Battered N Brown group saw its share price rising early on Wednesday on the announcement of a new sub-brand being launched by the company and also its full-year results update.


JD Williams



This week it unveiled the more sustainable Anise womenswear brand as part of its JD Williams offer and that positive news was followed on Wednesday by its annual figures that showed growth in its strategic brands driven by an increase in total active customer numbers.

But while its key brands are expanding, overall group revenue in the 52 weeks up to late February actually dropped 1.8% to £715.7 million. And product revenue dipped by 0.6% to £465.6 million, while financial services revenue was down 4% at £250.1 million.

That came as the year still included the impact of its heritage brands offer rather than a pure focus on its strategic brands.

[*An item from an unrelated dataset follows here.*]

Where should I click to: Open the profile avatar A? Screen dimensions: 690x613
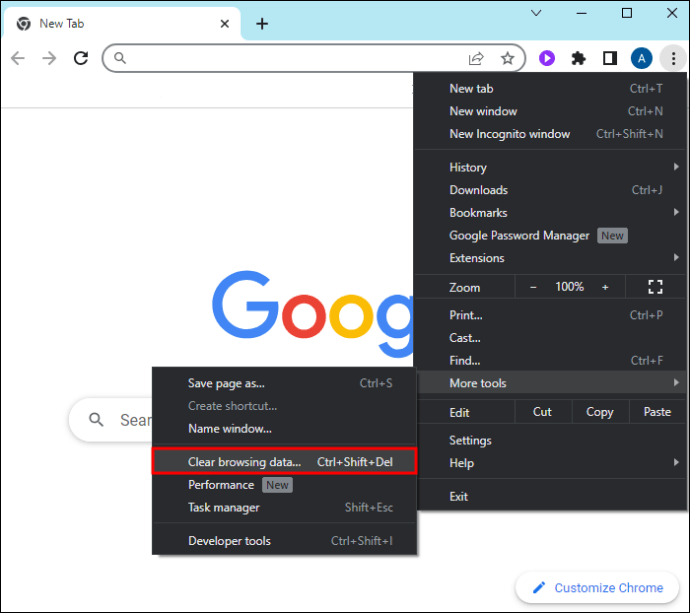coord(641,58)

But at least adjusted EBITDA in FY22 was up 11.9% at £95 million and the associated margin rose 1.7ppts. Adjusted pre-tax profit was up 46.6% at £43.1 million and statutory pre-tax profit more than doubled to £19.2 million.

Looking at the details, the company said that excluding the impact of closing Figleaves in early FY22, product revenue grew by around 4%, with “growth in strategic brands more than offsetting the managed decline in other heritage brands”.

In fact, strategic brands product revenue grew 9.9%, “reflecting the benefits of strategic change and strong clothing & footwear performance”.

And year-end active customers increased for the first time in four years, “supported by the improved product offer and focused marketing”.

That came on the back of a year of increased marketing investment to further develop its strategic brands' propositions and awareness, with the first year of Amanda Holden and Davina McCall as brand ambassadors for JD Williams.

And its new in-house studio significantly enhanced its ability to “showcase product through customised content created at an efficient unit cost”.

It made “solid progress” towards the rollout of a new front-end platform for its websites, scheduled for FY23 for Simply Be. “This will provide a mobile-first experience, removing friction through journey and checkout”, it explained.

The good news comes after some tough times for the firm. Its share price is just a small fraction of its all-time high back in 2014 and has fallen over 60% in the last year alone. But it rose around 5% on Wednesday morning to value the firm at £127 million.

In June 2020 it had set out to simplify its brand portfolio through focused propositions with clear target customers. Having done substantial work in FY21 to simplify the portfolio with the closure of House of Bath, High and Mighty and the integration of Figleaves into Simply Be, the emphasis in the latest year has been on “propositional development and awareness building on strategic brands”. 

That also included adding a Home category to broaden its reach and it was able to capitalise on the Homewares boom through the pandemic.

Overall, its turnaround seems to be working, although it clearly still has some way to go before it moves out of the work-in-progress phase.

CEO Steve Johnson said: “I am pleased with our continued progress in transforming N Brown into a more focused digital business, with a distinct and improving offer across our strategic brands. Our strategic brands returned to growth in the year with growing customer numbers. As we move forward, we are evolving our priorities to concentrate our growth focus on Simply Be, JD Williams and Jacamo, where we see the strongest market potential. We're executing on our investment plans to unlock these opportunities including through new websites which will be rolled out progressively over the coming months.”